# Quoted text
····················
# diffrent rigs? (schooner, ketch, cutter, sloop)



## jbarros (Jul 30, 2002)

As I understand it, the main advantage of a cutter or a yawl/ketch/schooner, over a sloop, is just the variety of ways you can set your sails? is this correct?

Can someone toss me some information on some more specific advantages and disadvantages? 

Also: Why would someone go with a yawl over a ketch, when it apears to have all the complexity, but less sail area for a jigger as opposed to a mizzen. 

Thanks. 

-- James


----------



## slipacre (May 16, 2002)

Short answer is yes.
There are many longer answers.
Books I would guess have been written about it.
Most Efficient is probably a sloop but there are many factors that make a sailboat efficient - fast.
There are many other pieces to the puzzle. I have a ketch and like it. I am not a racer and, among other things, like the esthetics and the ability to substantially reef by dropping the main. Many of these rigs were developed and produced depending on some racing rules and or local conditions. And don''t forget square rigs which work real well going downwind. 
Todd V


----------



## Jeff_H (Feb 26, 2000)
····················
# Data excerpt
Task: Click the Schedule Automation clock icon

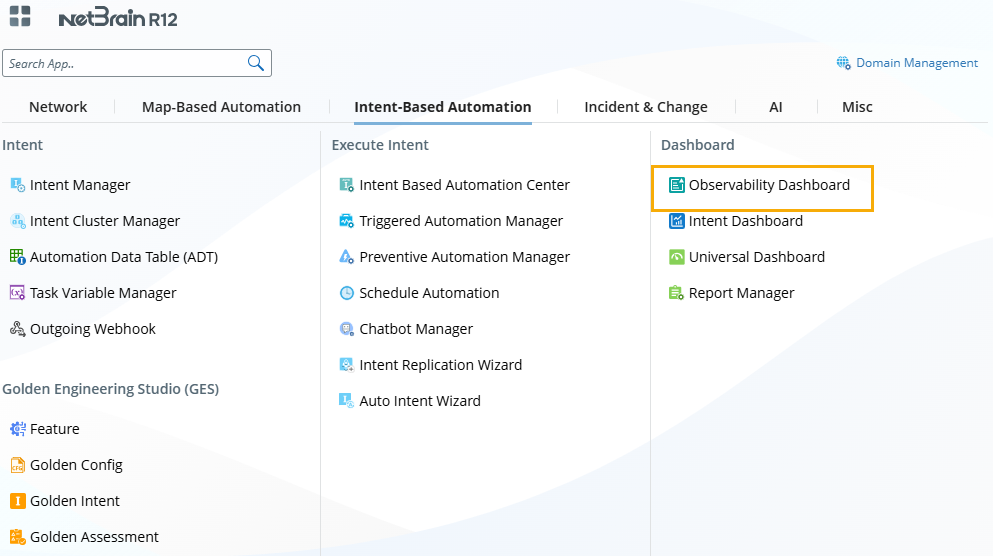Action: (347, 293)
····················
# Your tasks
1: Rewrite the sailing-rig thread starting with "Most Efficient is" and going on through "well going downwind.", substituting "yawl" for "ketch".
2: Write the next portion of the sailing-rig thread, picking up after its final line.

# Replies
1:
Most Efficient is probably a sloop but there are many factors that make a sailboat efficient - fast.
There are many other pieces to the puzzle. I have a yawl and like it. I am not a racer and, among other things, like the esthetics and the ability to substantially reef by dropping the main. Many of these rigs were developed and produced depending on some racing rules and or local conditions. And don''t forget square rigs which work real well going downwind.

2:
This is a fairly complex question to answer in a meaningful way. The following is a very long answer, which I wrote for another venue. It does compare and explain the various rigs. (It is something like 7 pages long so you may want to print it out.)

Cutter and Sloop rig

Today these terms are used quite loosely as compared to their more traditional definitions. Traditionally the sloop rig was a rig with a single mast located forward of 50% of the length of the sailplan. In this traditional definition a sloop could have multiple jibs. Cutters had a rig with a single mast located 50% of the length of the sailplan or further aft, multiple headsails and reefing bowsprit. Somewhere in the 1950''s or 1960''s there was a shift in these definitions such that a sloop only flew one headsail and a cutter had multiple headsails and mast position became irrelevant. For the sake of this discussion I assume we are discussing the modern definition of a sloop and a cutter.

Historically, when sail handling hardware was primitive and sails were far more stretchy than they are today, the smaller headsails and mainsail of a traditional cutter were easier to handle and with less sail stretch, allowed earlier cutters to be more weatherly (sail closer to the wind) than the sloops of the day. With the invention of lower stretch sailcloth and geared winches, cutters quickly lost their earlier advantage. 

Today sloops are generally closer winded and easier to handle. Their smaller jibs and larger mainsail sailplan are easier to power up and down. Without a jibstay to drag the Genoa across, sloops are generally easier to tack. With less hardware sloops are less expensive to build.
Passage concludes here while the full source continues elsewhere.